Objectives: The size of the upper airway is smallest during sleep, at the end of expiration. This may favor upper-airway collapse in patients with obstructive sleep apnea. In the respiratory cycles preceding obstructive events during sleep, our hypothesis is that upper-airway resistance (UAR) increased earlier during expiration prior to changes occurring during inspiration.
Design: We analyzed the pharyngeal pressure-to-flow ratios in order to determine variations in UAR for both inspiration and expiration during stable respiration and the 4 consecutive breaths preceding upper-airway obstructive events in stage 2 sleep. To assess the variation of resistance throughout the within-breath period during stable respiration and the 4 breaths preceding obstructive events, results were expressed as the instantaneous resistance at fixed points 10%, 30%, 50%, 70%, and 90% of time values of inspiration and expiration. Global inspiratory and expiratory UARs during wakefulness and sleep in stable respiration were expressed by the median of instantaneous UAR values.
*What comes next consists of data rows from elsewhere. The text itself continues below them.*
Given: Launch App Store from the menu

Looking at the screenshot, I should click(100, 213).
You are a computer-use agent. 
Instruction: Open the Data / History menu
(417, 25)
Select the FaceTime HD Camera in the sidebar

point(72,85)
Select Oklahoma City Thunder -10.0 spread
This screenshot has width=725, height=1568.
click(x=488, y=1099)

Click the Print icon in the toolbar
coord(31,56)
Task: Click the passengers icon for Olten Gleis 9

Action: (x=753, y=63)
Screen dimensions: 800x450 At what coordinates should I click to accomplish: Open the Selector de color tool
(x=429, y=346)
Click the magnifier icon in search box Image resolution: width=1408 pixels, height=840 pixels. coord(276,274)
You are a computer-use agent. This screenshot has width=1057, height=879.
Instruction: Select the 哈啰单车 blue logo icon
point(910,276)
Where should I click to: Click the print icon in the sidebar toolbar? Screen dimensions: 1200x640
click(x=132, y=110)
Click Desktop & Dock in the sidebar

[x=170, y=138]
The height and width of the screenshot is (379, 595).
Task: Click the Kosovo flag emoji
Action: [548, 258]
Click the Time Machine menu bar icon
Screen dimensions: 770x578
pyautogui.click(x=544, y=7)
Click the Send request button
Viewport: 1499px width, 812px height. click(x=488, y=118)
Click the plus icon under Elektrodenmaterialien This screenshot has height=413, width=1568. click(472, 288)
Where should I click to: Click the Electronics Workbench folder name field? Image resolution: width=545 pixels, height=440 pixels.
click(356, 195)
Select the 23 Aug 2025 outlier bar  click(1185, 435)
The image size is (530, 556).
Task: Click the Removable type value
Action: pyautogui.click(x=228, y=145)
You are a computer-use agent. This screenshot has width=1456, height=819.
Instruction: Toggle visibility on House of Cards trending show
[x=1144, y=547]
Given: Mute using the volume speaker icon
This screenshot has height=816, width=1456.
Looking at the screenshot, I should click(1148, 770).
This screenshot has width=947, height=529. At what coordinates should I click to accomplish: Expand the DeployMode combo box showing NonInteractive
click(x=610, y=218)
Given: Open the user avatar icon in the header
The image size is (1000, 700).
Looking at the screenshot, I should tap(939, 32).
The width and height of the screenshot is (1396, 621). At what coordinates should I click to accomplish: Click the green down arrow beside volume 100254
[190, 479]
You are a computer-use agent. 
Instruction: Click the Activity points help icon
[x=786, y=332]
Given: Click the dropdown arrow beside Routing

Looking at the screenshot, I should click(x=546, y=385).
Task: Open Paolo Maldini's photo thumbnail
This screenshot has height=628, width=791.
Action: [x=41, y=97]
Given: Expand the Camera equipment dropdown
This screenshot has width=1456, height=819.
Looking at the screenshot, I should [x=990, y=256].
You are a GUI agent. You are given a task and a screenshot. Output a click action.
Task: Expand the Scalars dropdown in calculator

Setting: Tertiary-care academic medical center.
Patients: Eleven patients with moderate to severe sleep-disordered breathing.
Intervention: None.
Measurements and results: During stable respiration, both inspiratory and expiratory resistance increased during sleep, compared to values while awake. The difference between inspiratory and expiratory UAR increased when sleep deepened. During the respiratory cycle, the increase in the end-expiratory UAR occurred earlier than during inspiration; during stable respiration, UAR was much aggravated during the last three breaths preceding an obstructive event.
Conclusion: Increases in the expiratory UAR occurred earlier than during inspiration in the cycles preceding upper-airway collapse in patients with sleep apnea. This finding suggested an important role of the expiratory phase in promoting upper-airway collapse and is in accordance with the inspiratory pharyngeal instability occurring when lowering the expiratory pressure in patients with obstructive sleep apnea.